There are 48 million (so they say) currently without medical coverage. 13 milion are illegal immigrants, leaving 35 million. Not all of those uninsured are unable to buy health insurance. Many chose not to. So let’s just put the amount of people who need help one way or another at a cool 100 million, or 50 million households. This gives us a working budget using the premiums we already collect of $16,100 per household, without spending a DIME more of taxpayer money.

Now that we have that out of the way…. my proposal…..

1. Leave medicare/medicaid premiums as-is.

2. Abolish medicare/medicaid programs altogether. Currently the fraud and waste level in these makes them WAY more expense than private health insurance.

3. Establish a voucher system for low income people to allow them to shop for and buy their own private health insurance, based on their AGI. Make it on a sliding scale. This money would NOT go to the people themselves, but would be directed to a health insurance company of their choosing.

Example (would have to be tweaked depending on household size)
Up to 75% of the poverty line: up to $15,000 per year pretty much 100% coverage. You can buy a stellar family health plan for that much.
76-100% of the poverty line: up to $7,500 per year.
101-125% of the poverty line: up to $2,500 per year.
>125% of the poverty line – nada.

If these people have some kind of employer paid coverage available, then that amount of money can be used to offset the employee contribution.

This would actually make money be left over, since not all households on medicaid would need the full amount. Then, make all health insurance costs, both premiums and out of pocket, 100% tax deductible and not subject to deduction limits. This would encourage people to buy their own.

I KNOW there are almost certainly bugs in this, but roughly speaking, this would accomplish the following:

1. Get rid of wasteful government medical coverage.
2. Get the government out of deciding what kind of health care you can/can’t have.
3. Make health insurance affordable to all. If you still have no health insurance with this, it’s because you just can’t be bothered.
4. Doesn’t cost ONE THIN DIME more than what we currently pay.
5. Does absolutely nothing to disrupt the private health insurance programs we already have.

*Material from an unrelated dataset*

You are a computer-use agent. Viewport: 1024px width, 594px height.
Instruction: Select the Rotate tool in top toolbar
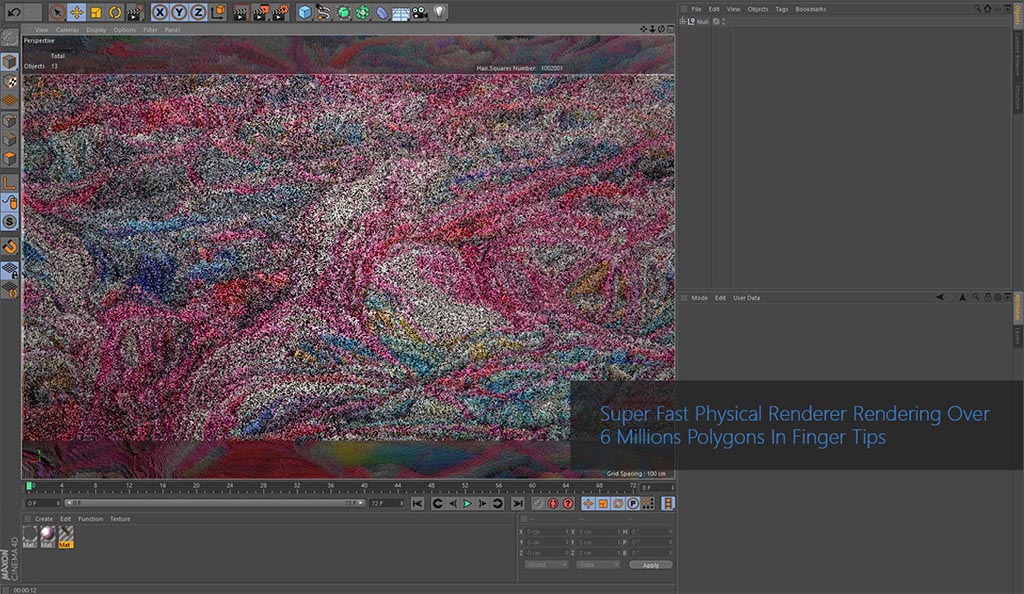coord(115,13)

If you’re a poor family with a $15,000 voucher for health insurance, companies will be tripping over themselves to cover you. Honest.

All statistics I quote are gathered from wikipedia, and the references are cited within those articles.

Thank you for your time.

——————

I’d like to know why anyone would oppose this. Please explain why if you do.

Nit-picking little flaws is not what I’m looking for. I’m sure there are plenty.